2014 South Korean film by Lee Jeong-ho

Broken is a 2014 South Korean action thriller film written and directed by Lee Jeong-ho. The film stars Jung Jae-young and Lee Sung-min in the lead roles. The narrative revolves around a father (played by Jung Jae-young) who becomes a fugitive as he hunts down the two men responsible for his daughter's rape and murder.

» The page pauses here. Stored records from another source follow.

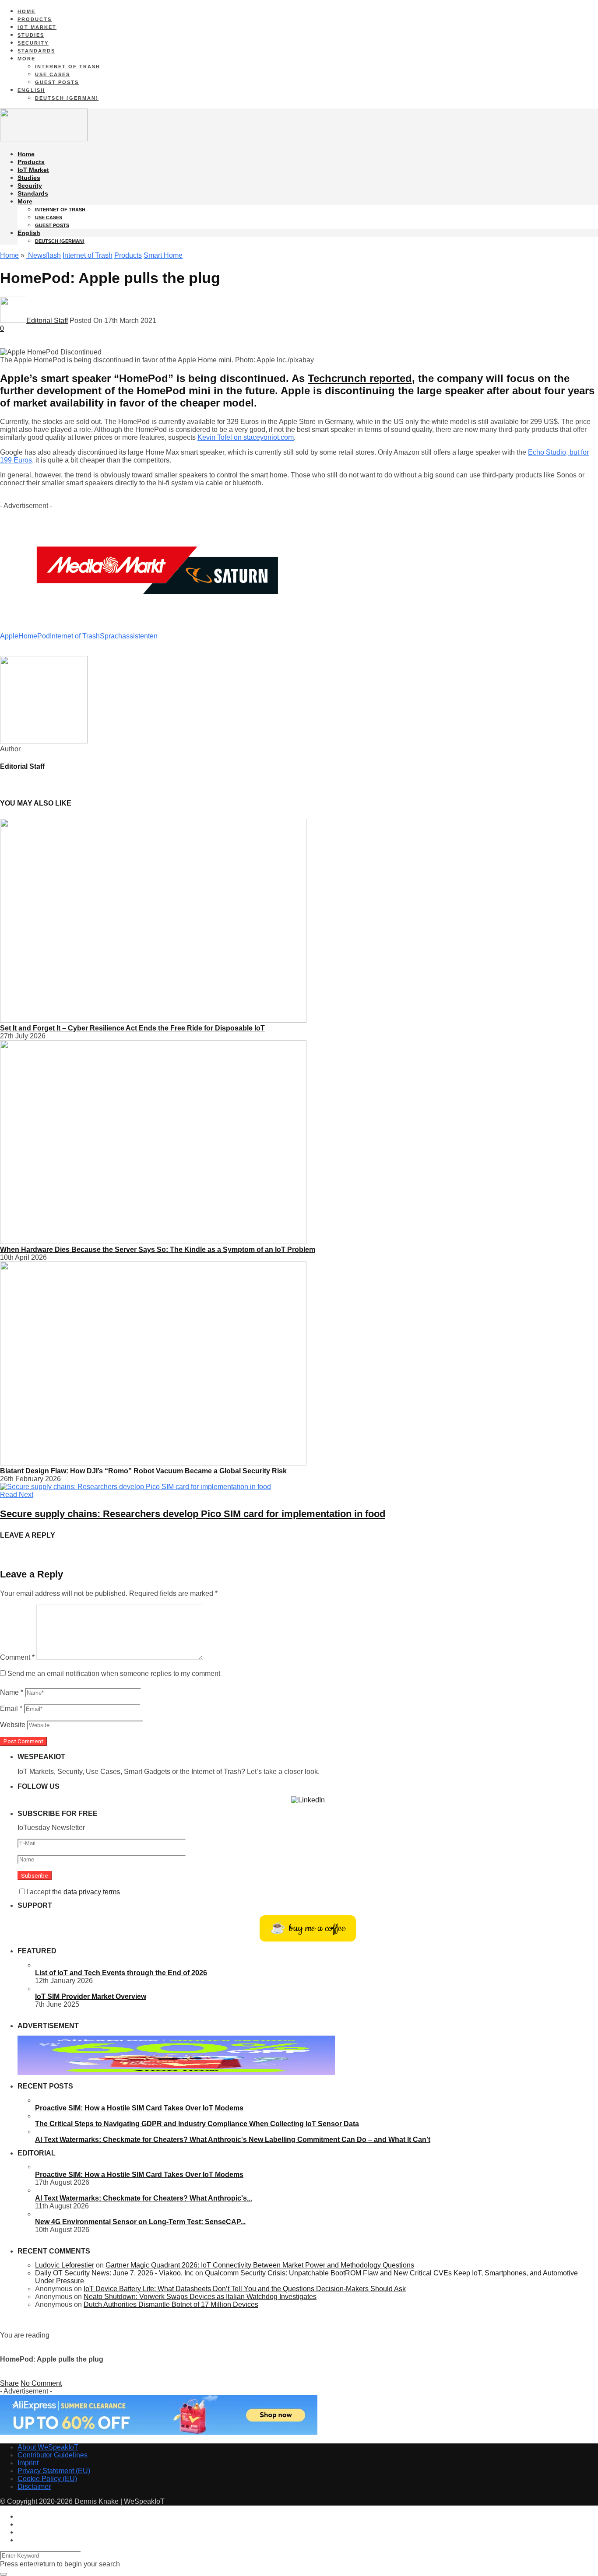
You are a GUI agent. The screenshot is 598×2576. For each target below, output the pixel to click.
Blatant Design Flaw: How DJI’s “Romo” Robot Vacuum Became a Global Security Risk (143, 1471)
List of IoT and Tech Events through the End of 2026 (121, 1973)
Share (9, 2383)
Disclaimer (34, 2486)
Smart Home (163, 255)
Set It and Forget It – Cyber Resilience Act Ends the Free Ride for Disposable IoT (132, 1028)
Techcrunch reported (360, 378)
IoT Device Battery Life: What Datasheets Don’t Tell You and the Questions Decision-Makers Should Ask (245, 2288)
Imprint (28, 2463)
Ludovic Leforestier (64, 2265)
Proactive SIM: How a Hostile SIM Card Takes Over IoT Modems (139, 2108)
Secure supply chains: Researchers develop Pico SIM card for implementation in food (192, 1513)
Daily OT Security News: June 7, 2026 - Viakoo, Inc (114, 2273)
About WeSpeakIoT (48, 2447)
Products (35, 19)
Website (12, 1724)
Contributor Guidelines (53, 2455)
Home (26, 11)
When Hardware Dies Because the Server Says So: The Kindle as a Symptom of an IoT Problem (157, 1249)
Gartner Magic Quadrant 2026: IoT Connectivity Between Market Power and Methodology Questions (260, 2265)
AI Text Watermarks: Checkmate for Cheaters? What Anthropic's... (143, 2198)
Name (11, 1692)
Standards (36, 50)
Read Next (16, 1494)
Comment (17, 1657)
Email (11, 1708)
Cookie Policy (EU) (47, 2478)
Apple (9, 636)
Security (33, 43)
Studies (31, 35)
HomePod (34, 636)
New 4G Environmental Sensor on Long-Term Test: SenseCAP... (140, 2222)
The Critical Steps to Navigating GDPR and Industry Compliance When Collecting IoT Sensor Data (197, 2123)
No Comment (41, 2383)
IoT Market (37, 27)
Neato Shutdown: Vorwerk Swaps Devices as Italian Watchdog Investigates (200, 2296)
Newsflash (43, 255)
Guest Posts (57, 82)
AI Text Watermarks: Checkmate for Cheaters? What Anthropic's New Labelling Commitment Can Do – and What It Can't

It is adapted from Keigo Higashino's 2004 novel The Hovering Blade (さまよう刃, Samayou Yaiba). This is the third South Korean film adapted from the Japanese novelist's work, after White Night (2009) and Perfect Number (2012).

==Plot==
Widower Lee Sang-hyeon lives a quiet life with his 15-year-old daughter Su-jin. But one day she is abducted and raped, and her corpse is found at a derelict public bathhouse. Sang-hyeon is left helpless in the face of his daughter's death, with nothing left to cling on to but his feelings of anger and despair. The investigation into his daughter's death is progressing slowly, so restless and unable to sit quiet any longer, he decides to take matters into his own hands. Sang-hyeon receives an anonymous text message with information on the culprit, including an address where the sender claims Sang-hyeon would find electronic evidence of the crime; when he gets there, he sees a man, Kim Cheol-yong laughing as he watches a video showing Su-jin's rape and murder. Sang-hyeon accidentally kills Cheol-yong in a fit of rage, and upon learning that Cheol-yong had an accomplice, becomes hellbent on finding the second rapist/murderer. Upon examining Cheol-yong's murder scene, Jang Eok-gwan, the detective who leads the investigation into Su-jin's murder, realizes that Sang-hyeon was the killer and sets out on his trail.

==Cast==
- Jung Jae-young - Lee Sang-hyeon
- Lee Sung-min - Jang Eok-gwan
- Seo Jun-young - Park Hyeon-soo
- Lee Soo-bin - Lee Su-jin
- Lee Joo-seung - Jo Doo-sik
- Choi Sang-wook - Kim Min-ki
- Kim Ji-hyeok - Kim Cheol-yong
- Kim Hong-pa - Team leader Goo
- Kim Dae-myung -Yang Tae-seop
- Jung Suk-yong - Min-ki's father
- Park Myeong-shin - Min-ki's mother
- Kim Hyun as Cheol-yong's mother
- Jo Yeon-ho - Cheol-yong's father
- Kim Seon-hwa - Mi-jin's mother
- Lee Joong-ok - Sang Hyun's section chief
- Oh Jung-se - Voice on the radio (cameo)

==Box office==
Broken opened in second place at the box office behind Captain America: The Winter Soldier, attracting 458,000 admissions and from 592 screens on its first four days.